**Extrait du document**
+---+
Cela bafoue-t-il les principes de la gauche ?

L’opinion

Sinon, au-delà de l’efficacité, j’ai entendu que l’extension de la déchéance de nationalité posait des problèmes de principes ?

La gauche de la gauche

Bien sûr, le gouvernement reprend ici une idée de l’extrême droite !

Quelques socialistes

Quand on repense à ce qu'on disait dans l'opposition il y a encore quelques années...

Marine Le Pen

:champagne:

Le gouvernement

C’est faux. Ce principe existe dans de nombreux pays démocratiques proches de la France : en Grande-Bretagne, au Canada, en Suisse ou aux Pays-Bas.

Les Décodeurs

Manuel Valls n’était pas tout à fait du même avis en 2010. Quand le président Sarkozy voulait étendre la déchéance de nationalité aux Français d'origine étrangère s'en prenant à des policiers, Manuel Valls dénonçait un « un débat nauséabond et absurde », regrettant l'« amalgame entre l'insécurité et l'étranger » commis par le président « en désignant ce qui serait de véritables ennemis de l'intérieur ».
+---+
**Jeu de données**
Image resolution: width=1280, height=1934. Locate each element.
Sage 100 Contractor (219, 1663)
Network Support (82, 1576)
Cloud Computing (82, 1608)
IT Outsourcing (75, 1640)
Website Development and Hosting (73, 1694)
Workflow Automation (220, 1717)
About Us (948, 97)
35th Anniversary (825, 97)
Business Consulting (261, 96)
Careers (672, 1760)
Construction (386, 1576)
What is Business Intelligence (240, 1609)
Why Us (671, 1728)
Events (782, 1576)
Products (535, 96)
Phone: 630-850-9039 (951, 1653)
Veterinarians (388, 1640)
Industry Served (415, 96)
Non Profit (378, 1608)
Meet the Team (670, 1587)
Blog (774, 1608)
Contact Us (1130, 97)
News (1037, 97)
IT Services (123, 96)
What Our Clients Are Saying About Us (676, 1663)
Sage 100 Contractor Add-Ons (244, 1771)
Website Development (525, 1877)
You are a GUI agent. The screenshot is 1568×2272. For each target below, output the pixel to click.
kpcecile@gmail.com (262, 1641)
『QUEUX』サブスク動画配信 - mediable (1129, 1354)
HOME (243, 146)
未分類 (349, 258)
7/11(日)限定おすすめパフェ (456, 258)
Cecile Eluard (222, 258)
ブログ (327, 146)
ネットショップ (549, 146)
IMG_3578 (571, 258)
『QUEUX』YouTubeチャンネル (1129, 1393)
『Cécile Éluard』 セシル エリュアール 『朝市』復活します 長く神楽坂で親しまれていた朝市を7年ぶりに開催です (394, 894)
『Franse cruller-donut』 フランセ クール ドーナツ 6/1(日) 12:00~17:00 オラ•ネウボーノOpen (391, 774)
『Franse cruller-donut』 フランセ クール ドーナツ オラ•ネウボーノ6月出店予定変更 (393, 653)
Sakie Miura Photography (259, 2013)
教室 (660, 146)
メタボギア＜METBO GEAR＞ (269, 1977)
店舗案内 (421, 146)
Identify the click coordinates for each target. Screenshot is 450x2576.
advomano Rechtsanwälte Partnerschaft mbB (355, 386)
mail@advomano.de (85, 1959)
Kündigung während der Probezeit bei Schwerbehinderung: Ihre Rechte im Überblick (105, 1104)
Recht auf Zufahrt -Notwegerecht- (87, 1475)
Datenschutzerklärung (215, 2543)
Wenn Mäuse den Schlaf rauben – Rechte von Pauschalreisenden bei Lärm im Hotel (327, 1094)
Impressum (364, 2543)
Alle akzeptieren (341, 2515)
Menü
+---+
**Tâches demandées**
[a] Dans l'extrait sur la déchéance de nationalité, quels pays démocratiques le gouvernement cite-t-il ?
[b] Recopiez l'extrait sur la déchéance de nationalité entre « Quand on repense » et « ou aux Pays-Bas. », ces deux passages compris.
[c] Poursuivez l'extrait sur la déchéance de nationalité là où il s'arrête.
La liste ne sert à rien ici.

**Réponses proposées**
[a] La Grande-Bretagne, le Canada, la Suisse et les Pays-Bas.

[b]
Quand on repense à ce qu'on disait dans l'opposition il y a encore quelques années...

Marine Le Pen

:champagne:

Le gouvernement

C’est faux. Ce principe existe dans de nombreux pays démocratiques proches de la France : en Grande-Bretagne, au Canada, en Suisse ou aux Pays-Bas.

[c]
Quant à François Hollande, il jugeait à l'époque le projet « attentatoire à ce qu’est finalement la tradition républicaine et en aucune façon protecteur pour les citoyens ».

Le gouvernement

Le contexte a changé, la France est maintenant en état de guerre !

L'opinion'

:rolling_eyes:

Tous les opposants au texte

Cette réforme constitue une rupture de l'égalité entre les Français. Symboliquement, elle crée une citoyenneté à deux vitesses entre des « vrais Français » mono-nationaux et des « faux Français » plurinationaux.

Le gouvernement

Au contraire, cette réforme rétablit l'égalité entre les deux catégories de plurinationaux : ceux qui sont nés français, et ceux qui sont nés étrangers.

Tous les opposants au texte

Oui, mais elle affaiblit l'un de nos grands principes républicains, le droit du sol, qui ne faisait aucune distinction entre les personnes nées sur le sol français en fonction de leur origine. Elle va fabriquer un statut d'étranger de souche opposé au Français de souche.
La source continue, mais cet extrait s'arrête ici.